## PROVIDED RECORDS

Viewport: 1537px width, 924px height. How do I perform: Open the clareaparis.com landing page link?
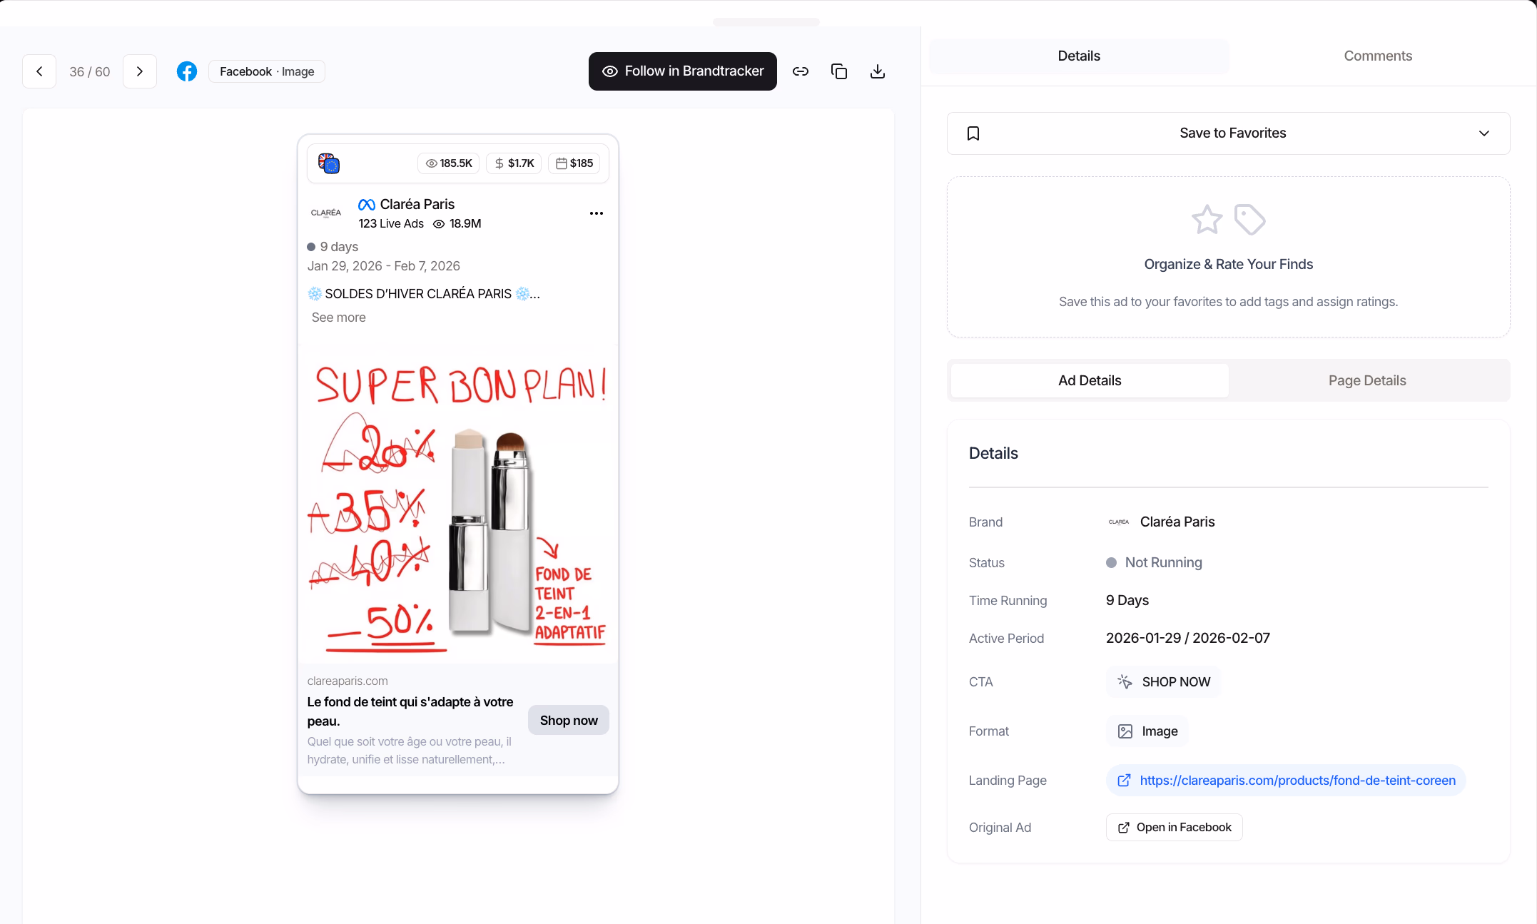coord(1297,780)
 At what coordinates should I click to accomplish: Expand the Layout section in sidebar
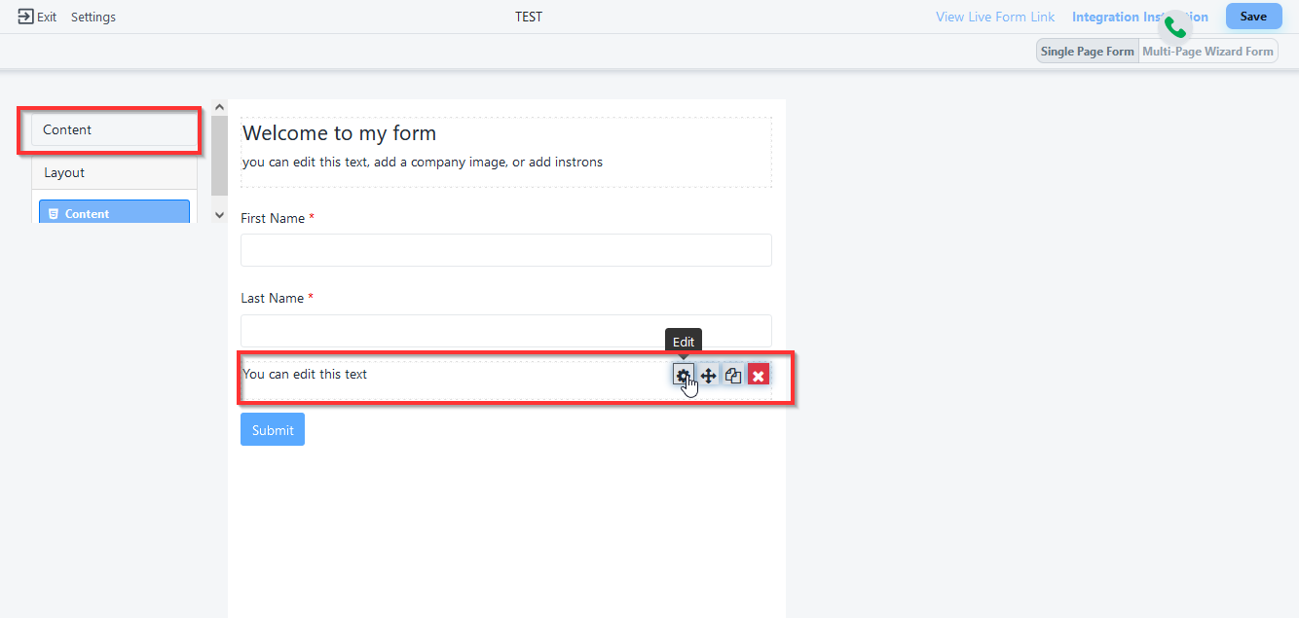point(114,172)
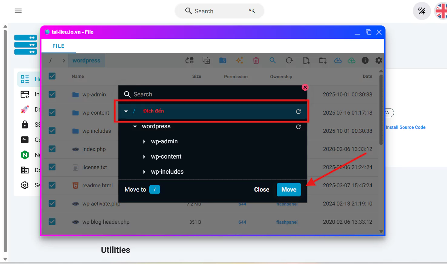Screen dimensions: 447x264
Task: Expand the wp-admin folder in the tree
Action: point(144,142)
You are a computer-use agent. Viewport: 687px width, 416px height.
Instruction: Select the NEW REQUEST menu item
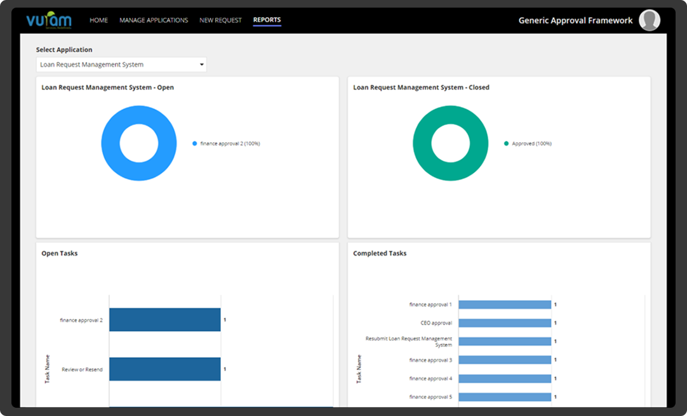pyautogui.click(x=220, y=20)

## TASK OBJECTIVE
Rewrite all of the records with "Viewport" changed to "Screen size" everywhere it occurs, keeping everything else the same. Leave the pictures out of your answer.

## PROBLEM SOLUTION
Screen size: 1537px width, 924px height. How do I perform: Open the clareaparis.com landing page link?
coord(1297,780)
 At what coordinates should I click to accomplish: Expand the Layout section in sidebar
point(114,172)
Screen dimensions: 447x264
Task: Expand the wp-admin folder in the tree
Action: point(144,142)
You are a computer-use agent. Screen size: 687px width, 416px height.
Instruction: Select the NEW REQUEST menu item
pyautogui.click(x=220, y=20)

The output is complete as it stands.